→ **Required action**
Set down every record below exactly as it stands, leaving out the pictures.

→ **Stored items**
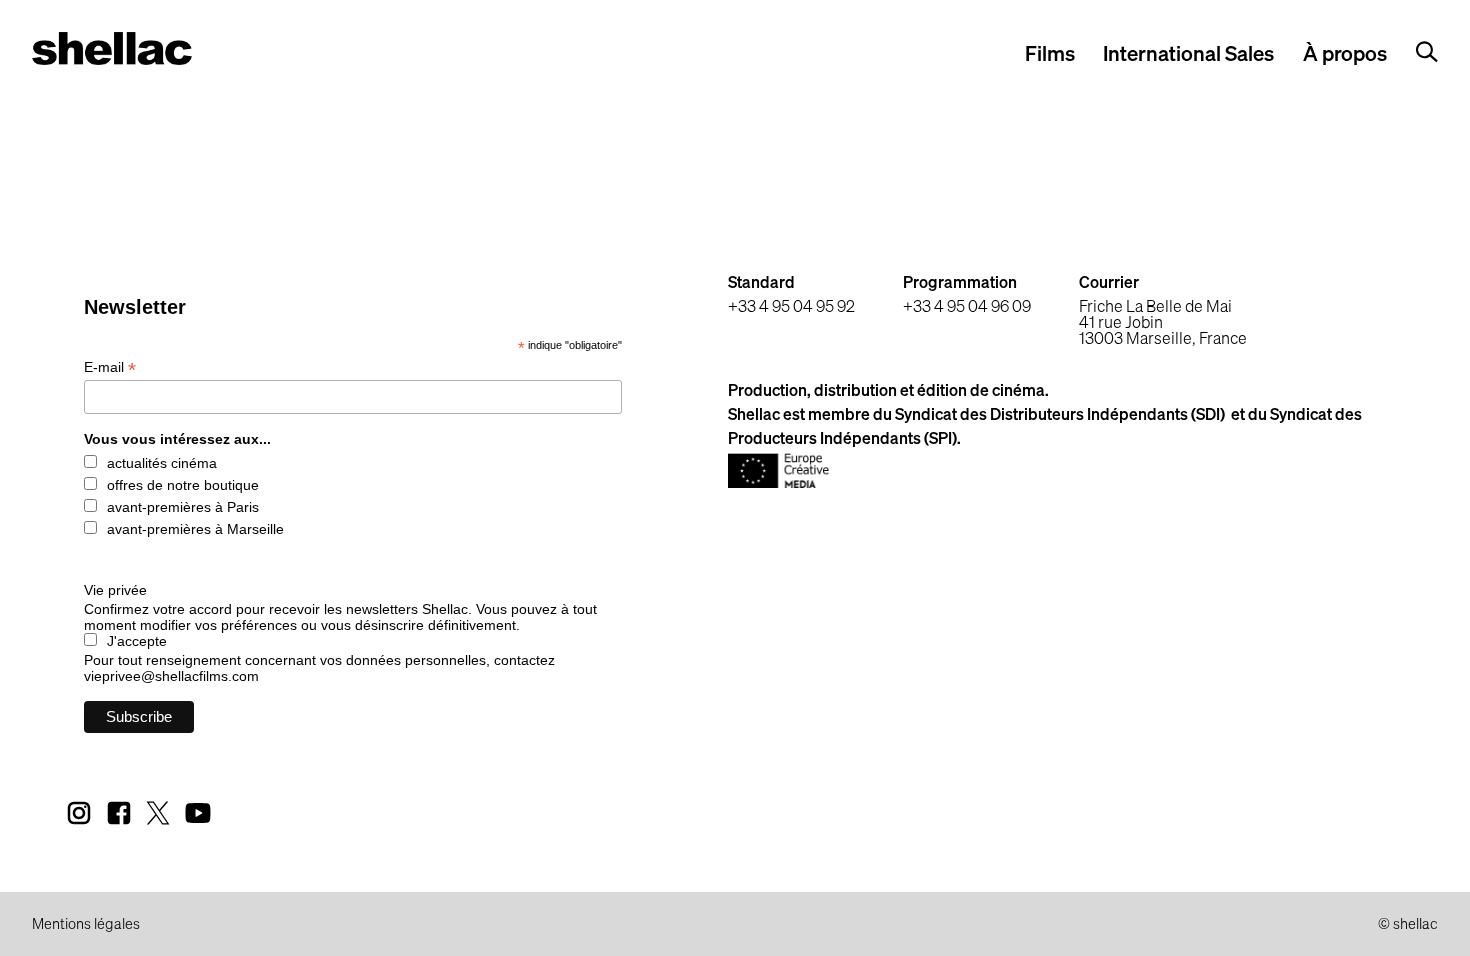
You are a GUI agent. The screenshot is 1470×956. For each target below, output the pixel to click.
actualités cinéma (162, 463)
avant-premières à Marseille (195, 529)
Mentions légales (86, 925)
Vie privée (115, 590)
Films (1050, 55)
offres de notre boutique (183, 485)
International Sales (1188, 55)
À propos (1345, 55)
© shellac (1408, 925)
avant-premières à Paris (183, 507)
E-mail (110, 367)
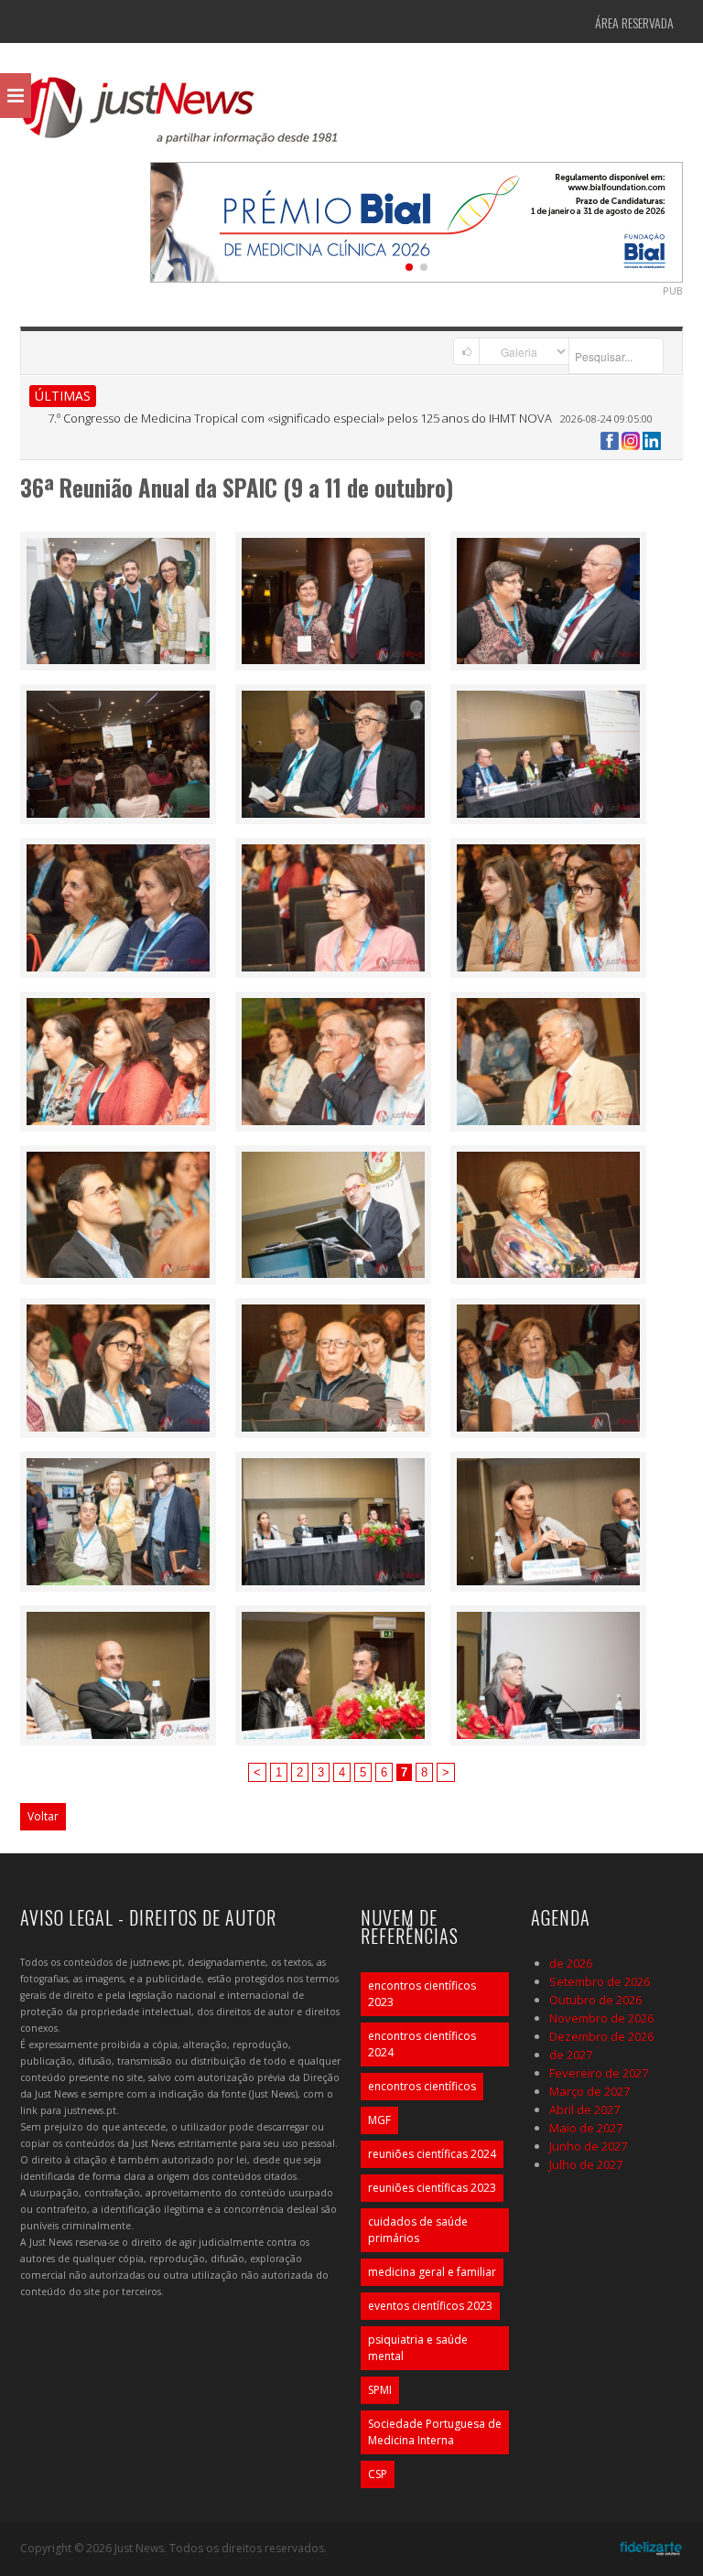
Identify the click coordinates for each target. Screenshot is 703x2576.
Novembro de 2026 (601, 2018)
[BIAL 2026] (416, 220)
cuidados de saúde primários (418, 2230)
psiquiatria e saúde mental (418, 2348)
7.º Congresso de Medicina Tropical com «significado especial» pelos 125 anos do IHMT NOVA (300, 418)
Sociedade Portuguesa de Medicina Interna (435, 2432)
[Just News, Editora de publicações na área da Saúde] (180, 117)
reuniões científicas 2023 (432, 2187)
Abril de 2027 (584, 2109)
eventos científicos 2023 (430, 2305)
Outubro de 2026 (595, 1999)
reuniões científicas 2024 (432, 2154)
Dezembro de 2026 (601, 2036)
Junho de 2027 (588, 2146)
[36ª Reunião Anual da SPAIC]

→ **Solution**
You are a GUI agent. The screenshot is 1470×956. For each target below, output the pixel to click.
actualités cinéma (162, 463)
avant-premières à Marseille (195, 529)
Mentions légales (86, 925)
Vie privée (115, 590)
Films (1050, 55)
offres de notre boutique (183, 485)
International Sales (1188, 55)
À propos (1345, 55)
© shellac (1408, 925)
avant-premières à Paris (183, 507)
E-mail (110, 367)
Identify the click coordinates for each target. Screenshot is 703x2576.
Novembro de 2026 (601, 2018)
[BIAL 2026] (416, 220)
cuidados de saúde primários (418, 2230)
psiquiatria e saúde mental (418, 2348)
7.º Congresso de Medicina Tropical com «significado especial» pelos 125 anos do IHMT NOVA (300, 418)
Sociedade Portuguesa de Medicina Interna (435, 2432)
[Just News, Editora de publicações na área da Saúde] (180, 117)
reuniões científicas 2023 (432, 2187)
Abril de 2027 (584, 2109)
eventos científicos 2023 (430, 2305)
Outubro de 2026 (595, 1999)
reuniões científicas 2024 (432, 2154)
Dezembro de 2026 (601, 2036)
Junho de 2027 (588, 2146)
[36ª Reunião Anual da SPAIC]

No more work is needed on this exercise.